While prepping patients for surgery, Ruit’s technicians had measured the shape of each person’s eyes with a device called a keratometer, so he could insert a lens of the correct power, a lens that would ensure that the patient’s vision was as precise as possible after the cataracts were removed. A nurse held out a small plastic tray, and Ruit plucked an intraocular lens about the size of a child’s fingernail from it with a miniature set of forceps. He slid it briskly through the wound until the lens was centered under his patient’s dilated pupil. When I leaned forward to look at Thulo Bahadur’s eye, it appeared clear and clean as a freshly washed window.
“So this is what we’re calling sutureless surgery,” Ruit said, the pride in his voice unmistakable. “The wound will seal itself and heal without stitches. And tomorrow the patient should see very, very well.”
As Ruit folded and discarded the surgical drape, and the nurse taped a plastic eyecup over Thulo Bahadur’s repaired eye, I glanced at my watch. The entire operation had taken seven minutes. For an unusually challenging cataract surgery. Seven minutes to restore a man’s sight. My spine tingled like it was connected to the generator.
I watched a dozen cases more, some lasting only four or five minutes, until the patients were led away to a recovery room by Maoist soldiers who’d been assigned to help. Ruit ha
ndled his instruments with such ease and precision that the surgery began to seem simple, something that anyone, even I, could attempt. Then I stood behind the room’s second operating table, observing Dr. Kim and Dr. Kim, two North Korean surgeons Ruit was training to bring his method to their banished country. Their instruments jerked and sawed with such relative violence that I could barely stand to watch. When they finally completed their single case, more than forty-five minutes after they’d started, I leapt at the chance to find a few breaths of fresh air.
By mistake I walked through a door that led not outside but into a room as hot and wet as a sauna. On a table cobbled together with two sheets of carpet-topped plywood and supported by cinder blocks, four patients were lying on their backs, receiving injections of local anesthesia, waiting for surgery. Along the opposite wall, two autoclaves, which I mistook at first for huge cooking pots, hissed and rattled over propane rings of flame, sterilizing surgical equipment.
Into this steam room, an unsteady Patali was led by her husband. Patali’s thin legs were shaking, and I had Serabla ask him if he wanted me to find some food for his wife. “They already gave us dal and such,” he said cheerfully. “Today, she is not suffering hunger, only fear.”
Fortunately, Patali couldn’t see the anesthetist’s long needle as it approached her eye.

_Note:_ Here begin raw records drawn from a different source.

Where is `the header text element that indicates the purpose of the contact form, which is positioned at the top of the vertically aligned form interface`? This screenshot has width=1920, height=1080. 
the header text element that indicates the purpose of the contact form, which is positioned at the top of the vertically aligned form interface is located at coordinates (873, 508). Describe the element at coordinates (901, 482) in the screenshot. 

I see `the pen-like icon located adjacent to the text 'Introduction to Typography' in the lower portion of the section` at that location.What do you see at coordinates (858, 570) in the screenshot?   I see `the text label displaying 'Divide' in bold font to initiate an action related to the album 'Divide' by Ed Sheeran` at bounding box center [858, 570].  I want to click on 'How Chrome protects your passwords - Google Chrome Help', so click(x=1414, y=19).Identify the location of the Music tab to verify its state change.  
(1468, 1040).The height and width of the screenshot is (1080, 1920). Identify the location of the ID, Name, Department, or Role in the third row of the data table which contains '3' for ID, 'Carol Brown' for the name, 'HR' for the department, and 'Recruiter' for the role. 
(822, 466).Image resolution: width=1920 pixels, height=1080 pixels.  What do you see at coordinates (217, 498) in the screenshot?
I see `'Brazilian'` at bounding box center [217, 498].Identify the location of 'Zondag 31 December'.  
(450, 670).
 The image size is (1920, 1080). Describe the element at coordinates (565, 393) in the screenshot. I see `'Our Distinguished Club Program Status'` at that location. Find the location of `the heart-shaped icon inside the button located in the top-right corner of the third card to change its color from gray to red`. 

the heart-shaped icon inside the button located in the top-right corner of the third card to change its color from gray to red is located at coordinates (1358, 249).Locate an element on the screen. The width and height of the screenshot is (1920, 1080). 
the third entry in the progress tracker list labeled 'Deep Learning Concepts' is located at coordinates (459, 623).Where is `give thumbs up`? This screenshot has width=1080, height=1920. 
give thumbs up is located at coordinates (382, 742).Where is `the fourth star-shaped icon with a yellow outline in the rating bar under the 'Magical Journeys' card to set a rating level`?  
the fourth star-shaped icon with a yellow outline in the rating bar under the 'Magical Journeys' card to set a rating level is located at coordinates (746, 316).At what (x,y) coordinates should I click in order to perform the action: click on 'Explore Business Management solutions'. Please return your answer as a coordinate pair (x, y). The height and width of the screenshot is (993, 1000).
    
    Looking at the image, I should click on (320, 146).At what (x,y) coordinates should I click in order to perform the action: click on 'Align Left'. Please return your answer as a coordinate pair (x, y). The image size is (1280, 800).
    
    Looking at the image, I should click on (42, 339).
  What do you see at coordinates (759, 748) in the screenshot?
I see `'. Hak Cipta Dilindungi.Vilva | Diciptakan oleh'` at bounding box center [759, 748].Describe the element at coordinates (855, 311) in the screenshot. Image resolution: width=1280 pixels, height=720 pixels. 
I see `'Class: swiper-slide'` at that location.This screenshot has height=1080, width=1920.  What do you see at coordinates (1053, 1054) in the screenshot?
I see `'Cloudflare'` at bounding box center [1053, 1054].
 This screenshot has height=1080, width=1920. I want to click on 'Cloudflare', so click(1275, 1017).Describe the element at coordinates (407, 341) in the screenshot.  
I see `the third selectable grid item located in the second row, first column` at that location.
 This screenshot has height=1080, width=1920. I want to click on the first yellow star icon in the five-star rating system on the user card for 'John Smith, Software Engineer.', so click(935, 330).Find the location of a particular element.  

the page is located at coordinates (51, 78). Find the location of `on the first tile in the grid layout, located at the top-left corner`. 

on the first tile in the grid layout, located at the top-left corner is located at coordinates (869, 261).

After she felt the sting, her hands fluttered and twitched at her sides, like sparrows trapped inside the building. “I have to go!” she cried toward the spot where her husband had been standing, but nurses had already shooed him back to the waiting room.
“I think you should stay,” I said, taking one of her hands. It felt tiny and cold despite the heat from the autoclaves. “Tell her Dr. Ruit is a good surgeon,” I said to Serabla. “Tell her that when the bandages come off, she’ll be able to see her children again.”